DATA:
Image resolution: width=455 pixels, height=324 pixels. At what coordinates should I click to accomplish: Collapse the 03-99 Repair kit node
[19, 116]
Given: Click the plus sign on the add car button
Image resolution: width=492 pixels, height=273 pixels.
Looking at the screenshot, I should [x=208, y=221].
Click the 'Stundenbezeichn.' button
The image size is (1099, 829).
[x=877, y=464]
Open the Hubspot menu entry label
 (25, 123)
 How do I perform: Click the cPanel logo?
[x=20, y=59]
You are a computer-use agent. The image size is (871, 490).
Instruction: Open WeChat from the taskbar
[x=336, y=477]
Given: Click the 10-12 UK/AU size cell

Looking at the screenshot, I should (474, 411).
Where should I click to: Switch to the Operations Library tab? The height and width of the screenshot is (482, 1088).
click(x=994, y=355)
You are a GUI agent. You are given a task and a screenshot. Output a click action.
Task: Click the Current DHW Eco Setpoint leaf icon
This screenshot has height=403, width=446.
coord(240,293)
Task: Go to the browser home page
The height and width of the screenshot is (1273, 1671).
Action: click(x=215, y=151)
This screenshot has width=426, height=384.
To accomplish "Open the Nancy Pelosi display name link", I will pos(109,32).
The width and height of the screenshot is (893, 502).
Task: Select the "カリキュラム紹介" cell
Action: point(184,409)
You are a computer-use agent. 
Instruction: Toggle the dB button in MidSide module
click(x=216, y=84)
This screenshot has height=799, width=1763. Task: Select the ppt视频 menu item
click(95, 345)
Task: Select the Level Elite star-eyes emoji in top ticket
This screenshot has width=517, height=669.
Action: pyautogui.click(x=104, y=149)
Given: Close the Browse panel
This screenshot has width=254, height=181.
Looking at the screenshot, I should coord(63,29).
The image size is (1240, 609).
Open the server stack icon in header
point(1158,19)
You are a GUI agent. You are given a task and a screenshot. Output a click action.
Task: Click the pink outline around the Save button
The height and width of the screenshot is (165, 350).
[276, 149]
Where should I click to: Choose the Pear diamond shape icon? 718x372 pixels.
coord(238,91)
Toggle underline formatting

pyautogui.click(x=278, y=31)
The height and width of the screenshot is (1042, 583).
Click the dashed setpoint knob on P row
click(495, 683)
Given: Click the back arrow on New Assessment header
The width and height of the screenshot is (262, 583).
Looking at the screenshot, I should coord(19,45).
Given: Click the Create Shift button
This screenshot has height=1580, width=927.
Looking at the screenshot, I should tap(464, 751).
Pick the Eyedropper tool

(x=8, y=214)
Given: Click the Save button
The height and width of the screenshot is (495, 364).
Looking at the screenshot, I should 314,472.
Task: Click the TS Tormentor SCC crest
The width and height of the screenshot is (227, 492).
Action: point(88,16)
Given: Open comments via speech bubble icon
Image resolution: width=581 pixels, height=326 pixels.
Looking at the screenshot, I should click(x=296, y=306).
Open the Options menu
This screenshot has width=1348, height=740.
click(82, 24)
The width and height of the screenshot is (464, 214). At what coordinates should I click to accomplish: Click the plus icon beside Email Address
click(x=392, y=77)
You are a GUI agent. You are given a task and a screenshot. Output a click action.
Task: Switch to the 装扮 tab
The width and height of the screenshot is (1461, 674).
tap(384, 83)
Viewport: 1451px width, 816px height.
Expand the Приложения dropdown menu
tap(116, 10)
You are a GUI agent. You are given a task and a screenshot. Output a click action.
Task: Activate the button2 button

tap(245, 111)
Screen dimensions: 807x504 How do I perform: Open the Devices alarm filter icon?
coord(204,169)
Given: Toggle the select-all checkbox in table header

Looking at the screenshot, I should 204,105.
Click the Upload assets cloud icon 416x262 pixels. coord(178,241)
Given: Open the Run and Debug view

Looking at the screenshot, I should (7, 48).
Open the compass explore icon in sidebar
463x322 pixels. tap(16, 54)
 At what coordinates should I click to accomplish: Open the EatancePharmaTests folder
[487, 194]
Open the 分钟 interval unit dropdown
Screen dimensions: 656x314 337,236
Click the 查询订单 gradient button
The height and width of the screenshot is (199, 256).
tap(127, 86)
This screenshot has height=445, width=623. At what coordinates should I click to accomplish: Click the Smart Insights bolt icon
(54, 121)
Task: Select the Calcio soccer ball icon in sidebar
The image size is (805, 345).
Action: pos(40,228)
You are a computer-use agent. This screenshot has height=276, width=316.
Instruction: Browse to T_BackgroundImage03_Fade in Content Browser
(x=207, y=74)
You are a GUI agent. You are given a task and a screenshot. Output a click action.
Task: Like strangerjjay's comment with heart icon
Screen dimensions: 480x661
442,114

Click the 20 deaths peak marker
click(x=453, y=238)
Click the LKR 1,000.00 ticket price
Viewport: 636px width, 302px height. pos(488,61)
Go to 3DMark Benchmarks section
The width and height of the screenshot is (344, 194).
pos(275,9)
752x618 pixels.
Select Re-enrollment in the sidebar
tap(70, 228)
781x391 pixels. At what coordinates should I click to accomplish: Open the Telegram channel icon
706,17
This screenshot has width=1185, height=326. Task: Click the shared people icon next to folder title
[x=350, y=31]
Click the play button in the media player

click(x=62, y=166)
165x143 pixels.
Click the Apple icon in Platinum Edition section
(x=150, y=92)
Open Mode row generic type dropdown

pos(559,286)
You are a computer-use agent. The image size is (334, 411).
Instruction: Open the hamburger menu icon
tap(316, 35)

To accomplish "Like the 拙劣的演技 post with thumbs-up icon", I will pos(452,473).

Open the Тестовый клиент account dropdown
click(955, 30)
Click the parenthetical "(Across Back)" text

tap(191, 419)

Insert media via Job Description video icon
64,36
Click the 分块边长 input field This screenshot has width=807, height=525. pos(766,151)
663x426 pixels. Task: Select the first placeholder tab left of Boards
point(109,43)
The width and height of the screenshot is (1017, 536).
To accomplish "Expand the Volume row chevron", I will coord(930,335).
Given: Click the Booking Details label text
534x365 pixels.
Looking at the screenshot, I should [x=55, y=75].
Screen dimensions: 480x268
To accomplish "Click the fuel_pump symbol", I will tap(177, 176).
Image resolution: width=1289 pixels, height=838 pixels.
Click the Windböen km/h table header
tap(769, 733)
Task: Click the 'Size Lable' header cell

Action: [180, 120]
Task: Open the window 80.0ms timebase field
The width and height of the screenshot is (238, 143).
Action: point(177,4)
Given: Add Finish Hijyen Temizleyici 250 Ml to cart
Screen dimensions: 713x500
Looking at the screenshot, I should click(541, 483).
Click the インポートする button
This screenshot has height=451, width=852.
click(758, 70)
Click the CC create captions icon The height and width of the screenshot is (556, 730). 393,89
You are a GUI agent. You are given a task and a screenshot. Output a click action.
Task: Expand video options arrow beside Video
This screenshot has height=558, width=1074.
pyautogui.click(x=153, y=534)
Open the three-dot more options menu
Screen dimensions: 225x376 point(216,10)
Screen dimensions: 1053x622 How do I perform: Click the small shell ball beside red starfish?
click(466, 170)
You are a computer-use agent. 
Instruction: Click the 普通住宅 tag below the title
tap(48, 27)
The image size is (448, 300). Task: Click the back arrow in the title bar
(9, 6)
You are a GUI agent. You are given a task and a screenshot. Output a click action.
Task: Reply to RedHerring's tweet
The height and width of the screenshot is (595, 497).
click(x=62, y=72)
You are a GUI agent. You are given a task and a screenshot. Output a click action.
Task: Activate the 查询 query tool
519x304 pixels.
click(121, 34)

BRIEF: Each line of the records with the word "field" in it is to be copied.

OUTPUT FOR THIS TASK:
Click the 分块边长 input field This screenshot has width=807, height=525. pos(766,151)
Task: Open the window 80.0ms timebase field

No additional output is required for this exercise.